In the late ‘90s, his “tinkering” led to him to begin the Purple Bike Project. LeBlond takes old bikes, often donated from others, and repairs them.

He began painting the bikes purple because it was his then-girlfriend’s favourite colour. He rents the “Frankenbikes” out “from breakup to freezeup,” usually from April to October.

North of Ordinary magazine recently listed the initiative as one of the Top 10 things in Whitehorse. As well, tourists stop almost every day to admire the geodesic dome made of bike rims in front of his house.

“I see so many bikes going into the dump being thrown out,” the kinetic artist said from his Riverdale garage as he worked on a visitor’s bicycle. “We’re such a rich society. It’s sad to see all these bikes being thrown into the garbage, and all they need is a little bit of work, or a fair amount of work.”

The project has worked successfully because of LeBlond’s efforts. But this season, it almost didn’t last.

Most years, LeBlond has run the project entirely by himself.

For the past two years, it operated out of Cadence Cycle, the bicycle shop he previously owned. This year, he partnered with Raven Recycling, but unspecified “systematic problems” caused him to suspend the project in June.

But like the bikes, it has been salvaged. People will now go to Bringing Youth Towards Equality’s office on Ogilvie Street to rent the bikes, while the Boys and Girls Club on Sixth Avenue will provide storage. Profits will be split between LeBlond and the two organizations.

It fits well with what BYTE already does, said executive director Chris Rider. The project involves “taking things that would otherwise be trash … and turning them into something brand new,” he said.

Apart from Rider, all of BYTE’s employees are under 25. “We all love bikes,” he said.

BYTE employees already work to make their office “green,” and the purple project is that – in more ways than one.

The environmental part is important, but the purple bikes program also helps the self-employed LeBlond pay his bills.

“When it works well, it turns a small profit,” he said, estimating he can make $75 or $100 per bike.

Riders pay a $150 deposit for the season. It costs $10 to rent a bike for the first day. The next two days cost five dollars each, and the next four are three dollars each. After the first week, it costs a dollar a day, up to half of the deposit.

LeBlond will repair damages. Riders must provide their own locks and helmets.

People from across the country have used his bikes – some say they work better than the ones they own Outside. It’s like buying shoes, he said. He needs to keep various styles on hand to give people selection.

Most of the bikes are old mountain bikes, and he professes a particular fondness for old cruisers. This year, “kids from Ontario” have wanted bikes with skinny tires, he said.

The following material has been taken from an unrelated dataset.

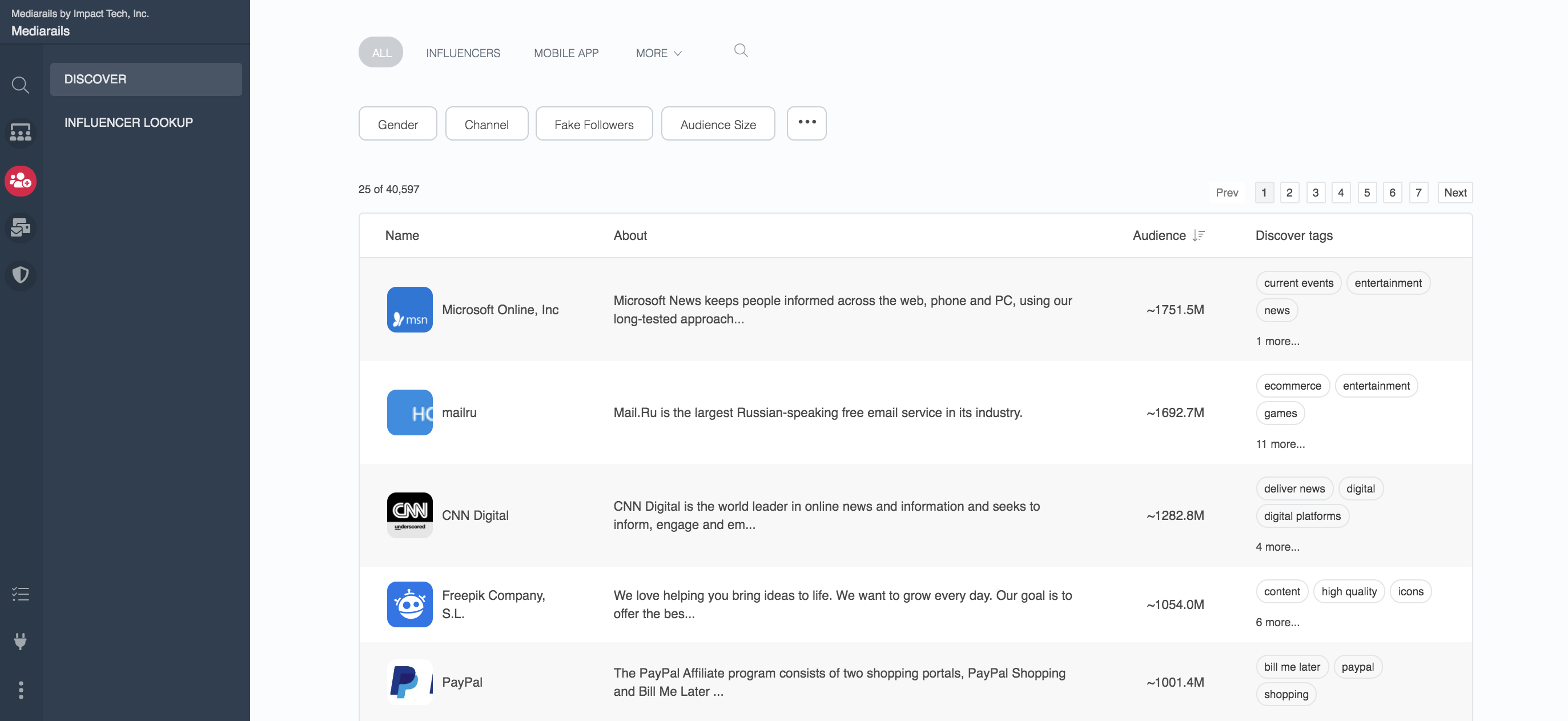1568x721 pixels.
Task: Toggle the Audience column sort order
Action: click(1199, 235)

It’s not just tourists and transients pedaling purple bikes. Government departments use them as well.

The bikes generate money year after year. Around 80 per cent are returned to him, he said. The oldest ones are about 10 years old. Over a decade, one bike could bring in a $1,000 in small increments.

But with the time he spends working on the bikes, LeBlond knows he doesn’t earn much on an hourly rate. He’s adamant it be called a project not a program – programs receive government subsidies. This does not. It’s entirely self-funded.

“It’s not a socialist project,” he said. “It’s a social project.” But he may apply for funding in the future, he said.

Despite this year’s bumps, LeBlond has no plans to slow the project down. If the past is any indication, the project can only grow.

He began with about 20 bikes. Now, his fleet includes around 90 bikes. He hopes to have over 100.

LeBlond names and numbers each bike. They each have a story, and are all his favourites, like children, he said.

He began naming them after gods from various pantheons – he is especially fond of a bike named Emkidu. But after naming 50 or 60 bikes for gods, he got bored. So he switched to cheeses.

He may start naming some after elements on the periodic table, he said. The number of elements alone should make sure the project continues for a while yet.